* _PASSAGEM FORNECIDA_
####

De acordo com David Harvey "o neoliberalismo é em primeiro lugar uma teoria das práticas político-econômicas que propõe que o bem-estar humano pode ser melhor promovido liberando-se as liberdades e capacidades empreendedoras induviduais no âmbito de uma estrutura institucional caracterizada por sólidos direitos a propriedade privada, livres mercados e livre comércio. O papel do Estado é criar e preservar uma estrutura institucional apropriada a essas práticas; o Estado tem de garantir, por exemplo, a qualidade e integridade do dinheiro. Deve também estabelecer as estruturas e funções militares, de defesa, da polícia e legais requeridas para garantir direitos de propriedades individuais e para assegurar, se necessário pela força, o funcionamento apropriado dos mercados. Além disso, se não existirem mercados (em áreas como a terra, a água, a instrução, o cuidado de saúde, a segurança social ou a poluição ambiental), estes deverão ser criados, se necessário pela ação do Estado. Mas o Estado não deve aventurar-se para além dessas tarefas. As intervenções do Estado nos mercados (uma vez criados) devem ser mantidas num nível mínimo, porque, de acordo com a teoria, o Estado possivelmente não possui informações suficientes para entender devidamente os sinais do mercado (preços) e porque poderoros grupos de interesse vão inevitavelmente distorcer e viciar as intervenções do Estado (particularmente nas democracias) em seu próprio benefício.".

 

Harvey analisa a construção da ideologia de liberdade, tanto exaltada pelos neoliberais, e responsável, em grande parte, pelo sucesso da difusão do neoliberalismo. Segundo Harvey, "nenhum modo de pensamento se torna dominante sem propor um aparato conceitual que mobilize nossas sensações e nossos instintos, nossos valores e nossos desejos, assim como as possibilidades inerentes ao mundo social que habitamos". Dessa forma, para alcançar seu objetivo, as figuras fundadoras do pensamento neoliberal fizeram uso de dois conceitos muito fortes que possibilitaram tornar o neoliberalismo o ideal dominante: a dignidade e a liberdade individuais. Sustentavam que esses valores supremos estavam ameaçados de diversas formas, quer pelos regimes autoritários, quer pela intervenção do Estado. A partir desses ideais, puderam consolidar as possibilidades de construção das estruturas neoliberais. Foi esse ideal de liberdade, por exemplo, que, depois de descoberta ser falsa a acusação de existência das armas de destruição em massa, os americamos usaram para justificar a ação no Iraque (a liberdade que seria conferida ao povo iraquiano justificaria a guerra). Desde a invasão até o pacote de medidas neoliberais que permitiu a abertura do país ao capital corporativo, bem como a evasão de divisas, ou seja, a espoliação do Iraque, a liberdade foi a bandeira hasteada pelos americanos.

####

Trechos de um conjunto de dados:
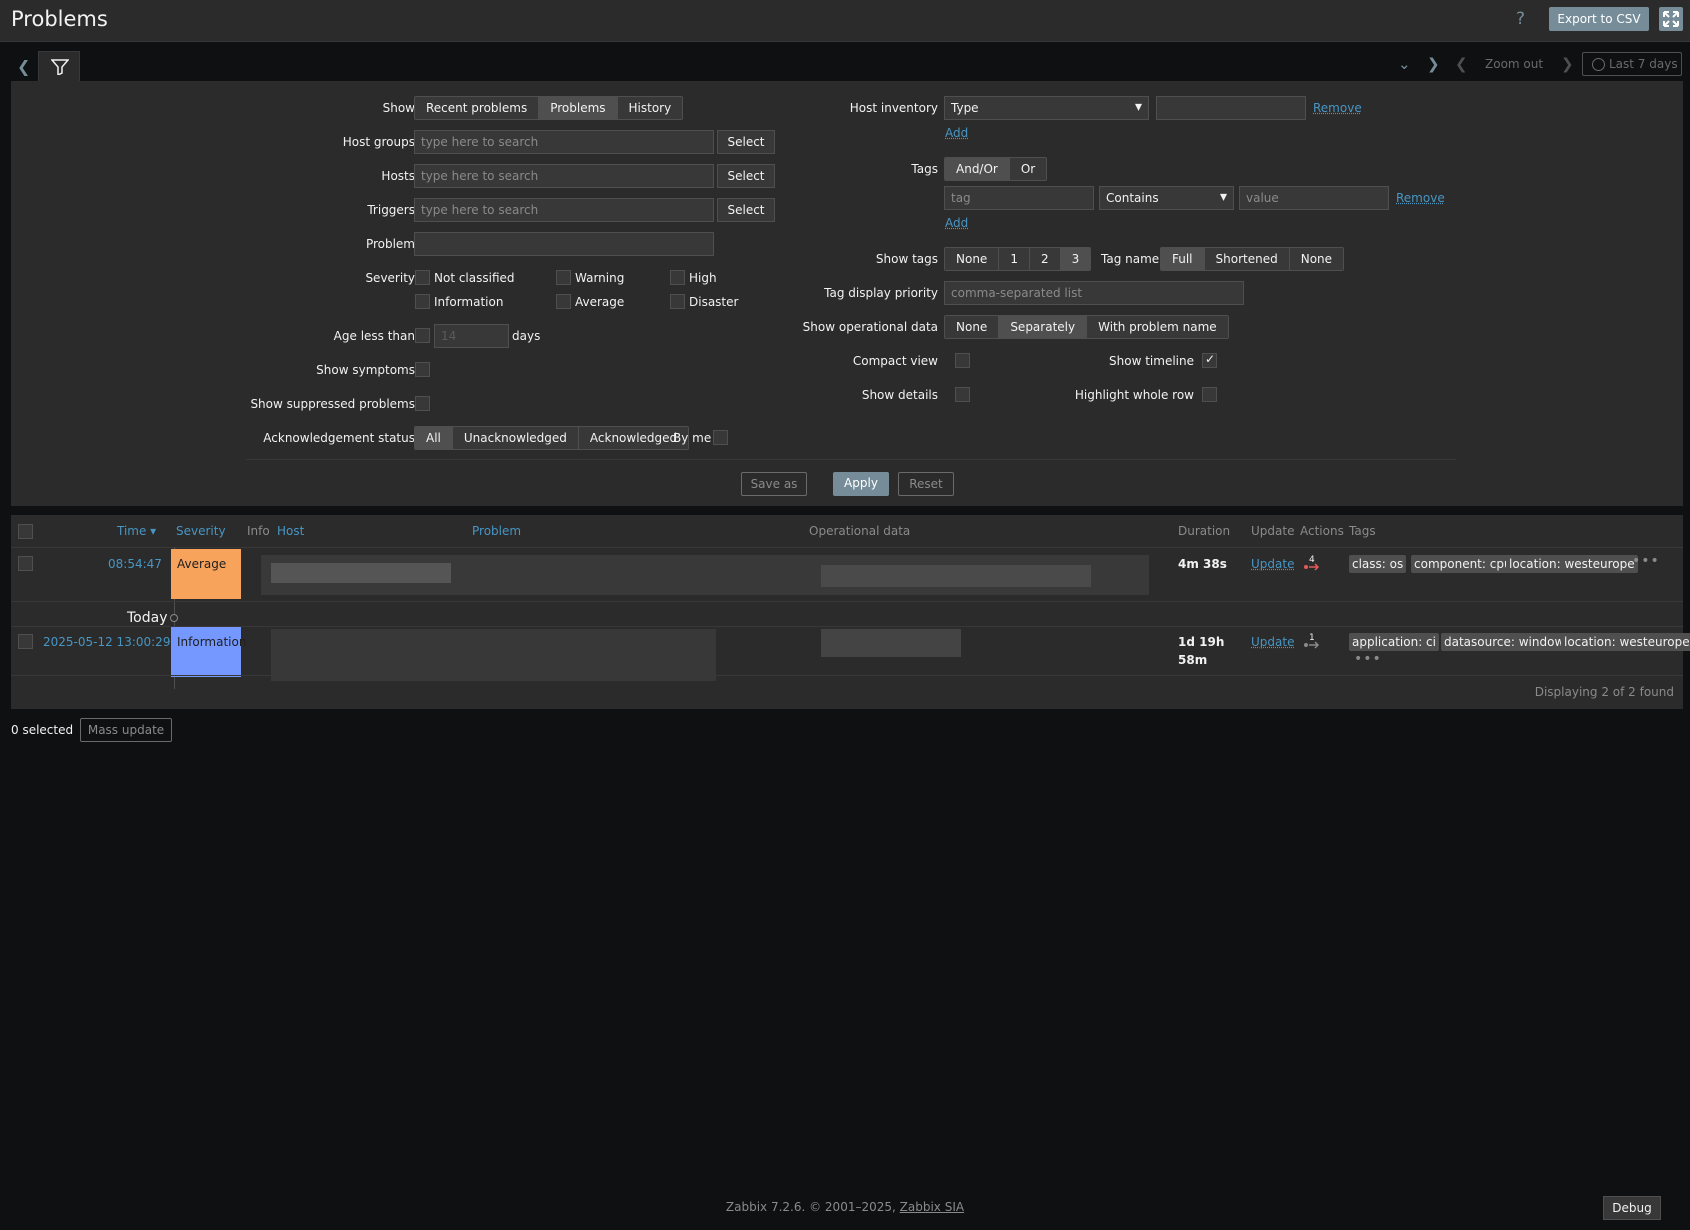 This screenshot has width=1690, height=1230. What do you see at coordinates (1378, 564) in the screenshot?
I see `tag-pill: class: os` at bounding box center [1378, 564].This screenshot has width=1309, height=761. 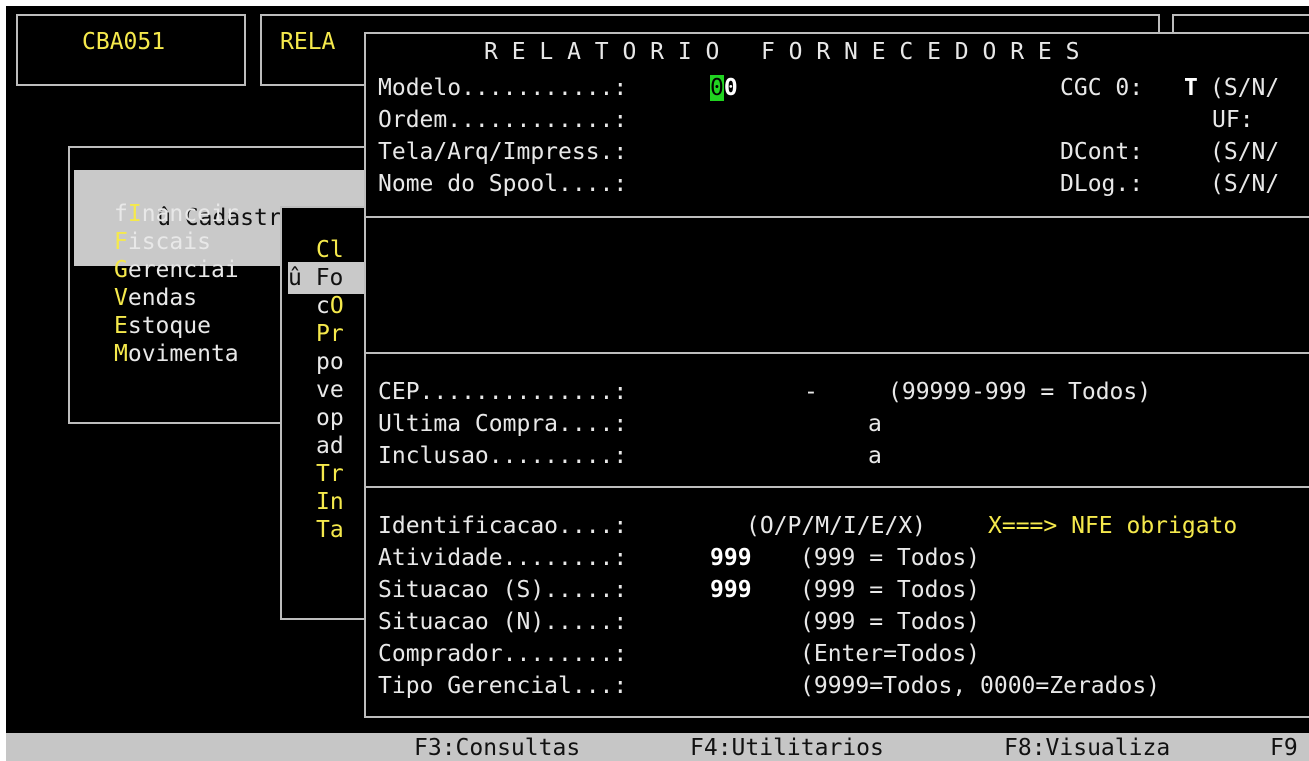 What do you see at coordinates (503, 456) in the screenshot?
I see `inclusao-label: Inclusao.........:` at bounding box center [503, 456].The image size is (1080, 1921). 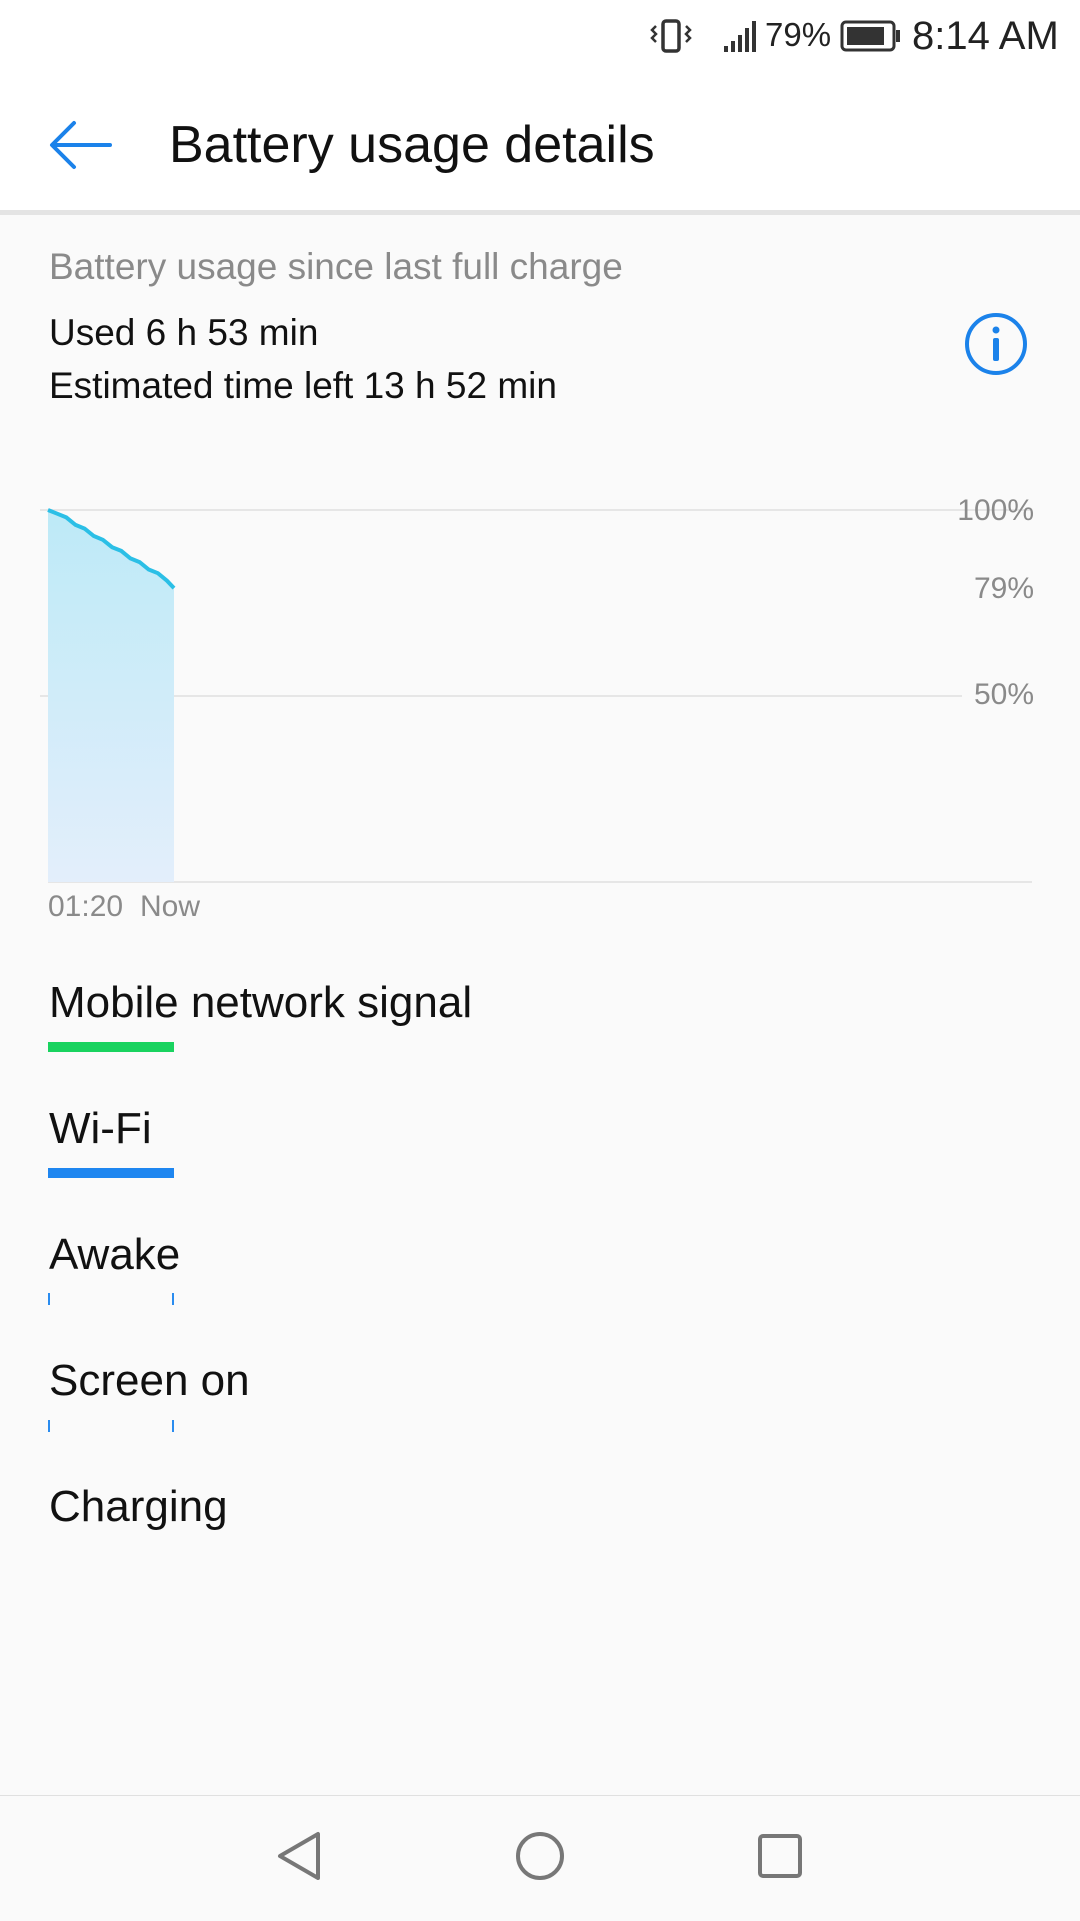 What do you see at coordinates (1004, 588) in the screenshot?
I see `y-tick-label-79: 79%` at bounding box center [1004, 588].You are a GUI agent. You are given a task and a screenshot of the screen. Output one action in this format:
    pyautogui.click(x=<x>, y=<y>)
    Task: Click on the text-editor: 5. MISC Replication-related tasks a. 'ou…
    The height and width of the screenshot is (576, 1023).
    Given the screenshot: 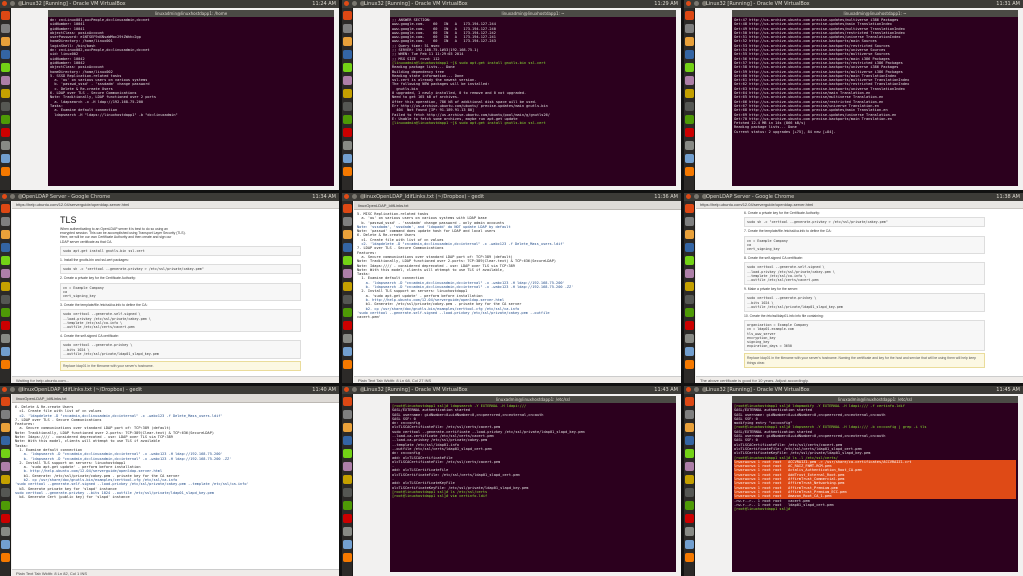 What is the action you would take?
    pyautogui.click(x=518, y=294)
    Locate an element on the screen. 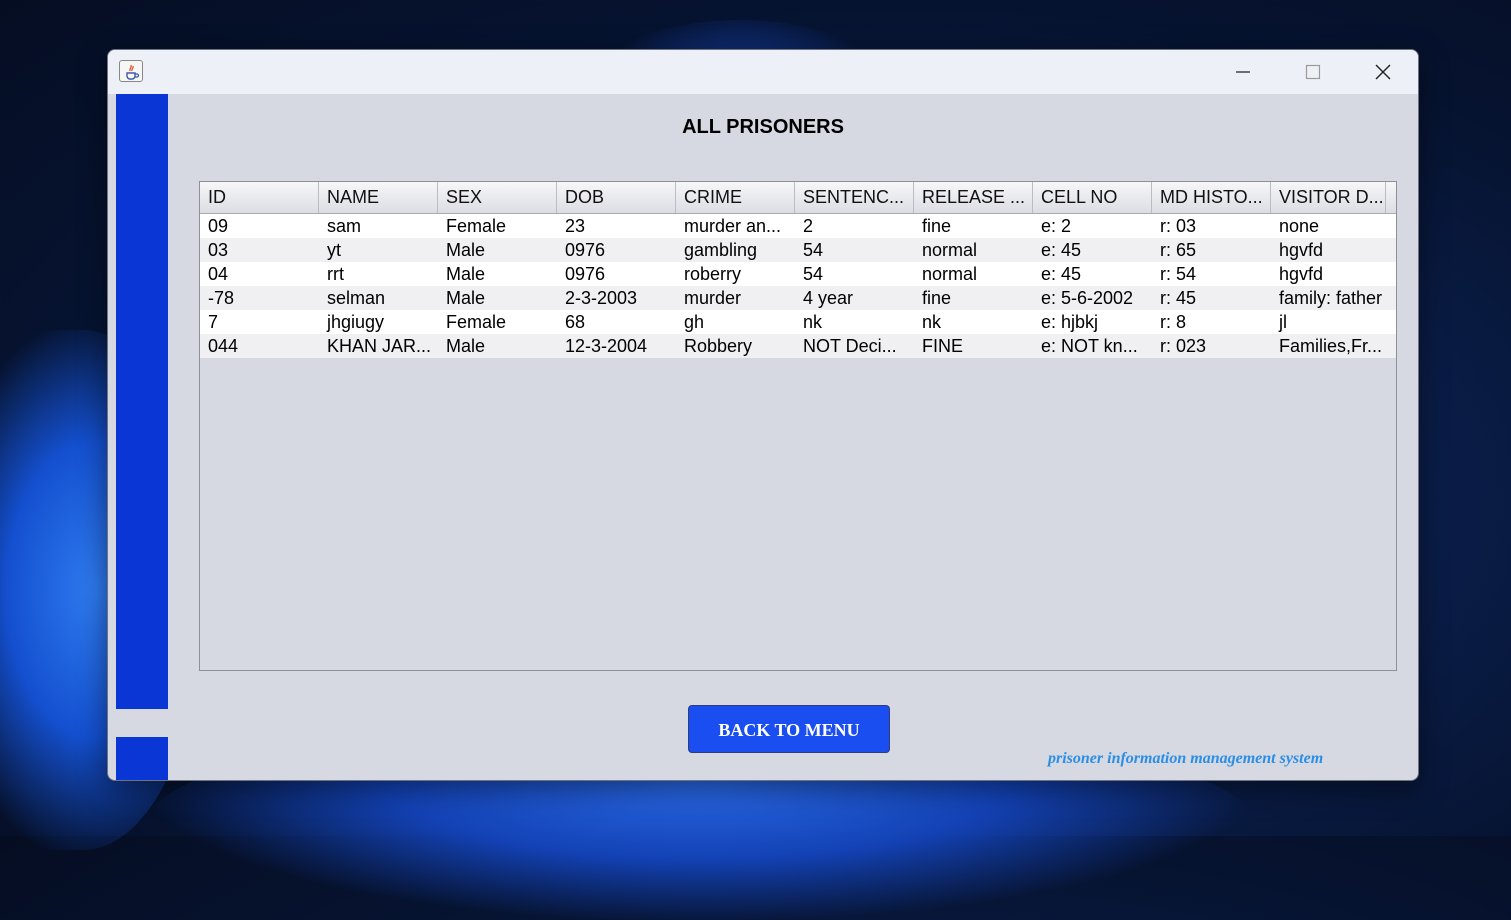  table-cell: murder is located at coordinates (736, 298).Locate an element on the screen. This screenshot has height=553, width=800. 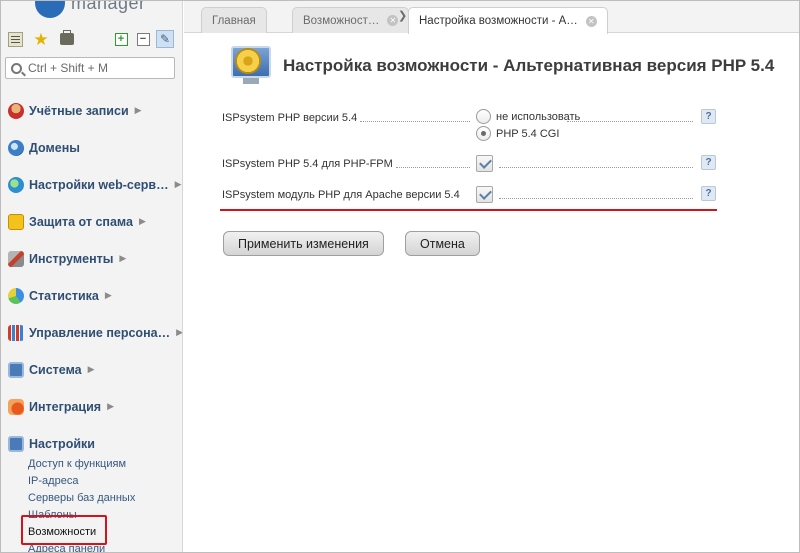
briefcase-icon is located at coordinates (67, 39).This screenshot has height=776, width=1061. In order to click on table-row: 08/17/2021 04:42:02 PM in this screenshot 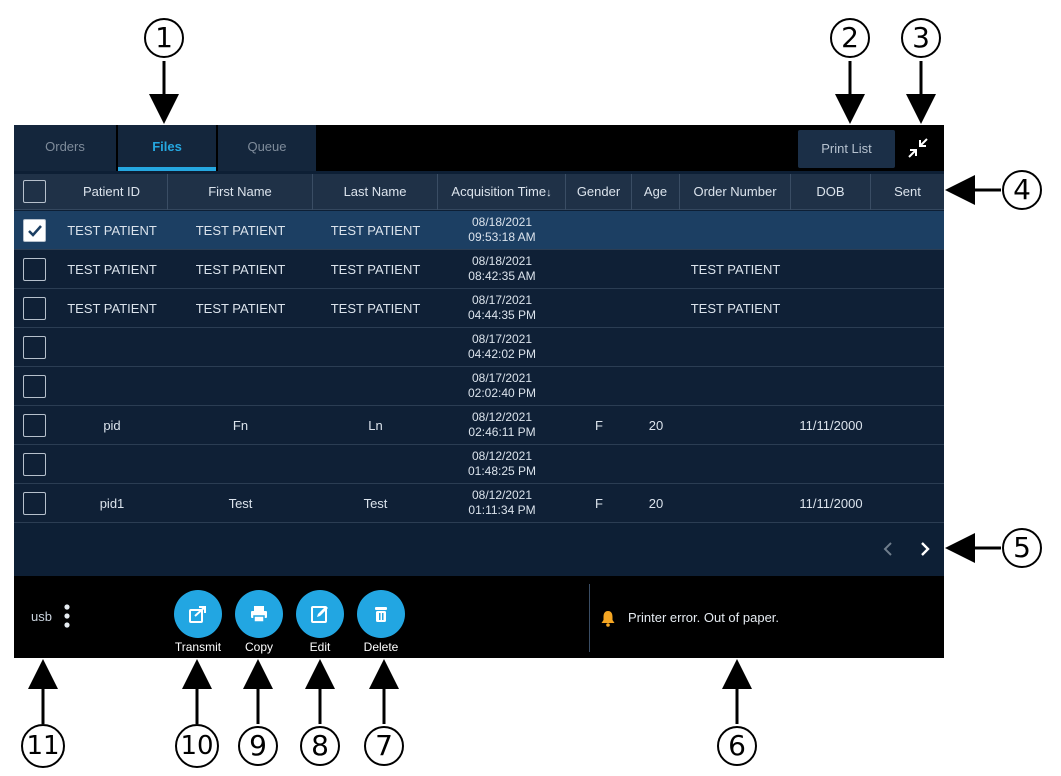, I will do `click(479, 348)`.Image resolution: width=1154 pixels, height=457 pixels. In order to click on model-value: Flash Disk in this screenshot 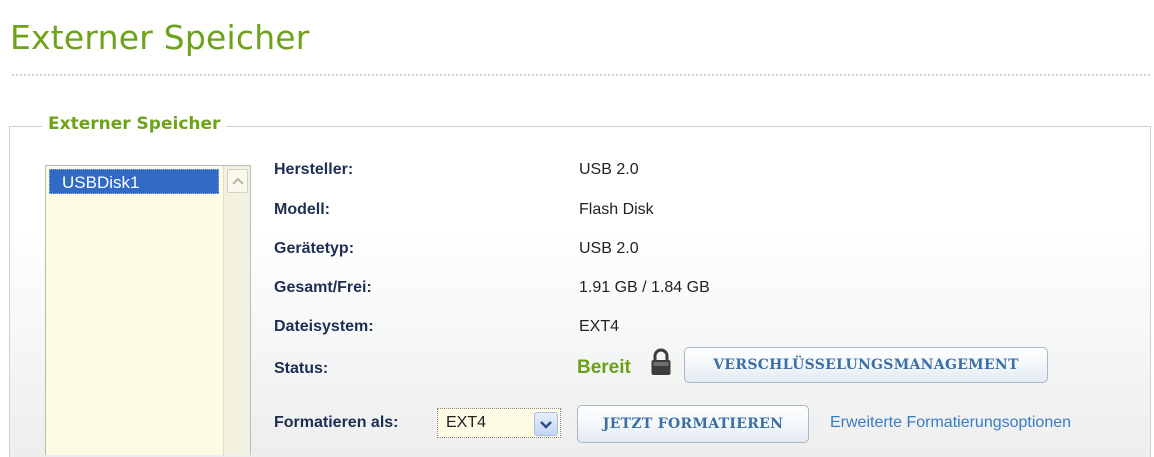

####

* _TAREFAS DO EXERCÍCIO_
1. Responda às perguntas abaixo com base no texto sobre o neoliberalismo.
(a) Segundo a definição citada de David Harvey, qual é o papel do Estado?
(b) Quais dois conceitos as figuras fundadoras do pensamento neoliberal utilizaram para tornar o neoliberalismo o ideal dominante?
(c) O que, segundo o texto, justificaria a guerra no Iraque?
2. Redija a continuação do texto sobre o neoliberalismo, a partir da última frase apresentada.

* _RESULTADOS DO EXERCÍCIO_
1.
(a) Criar e preservar uma estrutura institucional apropriada às práticas político-econômicas neoliberais.
(b) A dignidade e a liberdade individuais.
(c) A liberdade que seria conferida ao povo iraquiano.

2.
 

Harvey questiona o porquê da virada neoliberal. Como resposta, indica que após a Segunda Guerra o mundo precisava criar uma nova situação para que não houvesse um retorno às condições críticas que ocasionaram a crise dos anos 1930. Assim, entre os principais eventos, houve o acordo de Bretton Woods, a criação de instituições como a ONU e o FMI, bem como foi colocado em prática o "liberalismo embutido", caracterizado por uma maior participação do Estado na economia e aumento da integração política do poder sindical da classe trabalhadora e apoio à negociação coletiva (aprofundamento das práticas keynesianas). Tais medidas geraram taxas de crescimento relativamente elevadas nas décadas de 1950 e 1960, contudo não foram suficientes para superar a crise dos anos 1970. A partir dessa crise, houve a exigência de novas práticas que viabilizassem a continuidade do capitalismo. Nesse contexto, prevaleceram as medidas de cunho neoliberais (privatizações, abertura de mercados, precarização das relações de trabalho) que, com o passar do tempo, deixaram claro que o neoliberalismo surgiu mais como uma estratégia e recuperação do poder de classe do que uma saída para o capitalismo.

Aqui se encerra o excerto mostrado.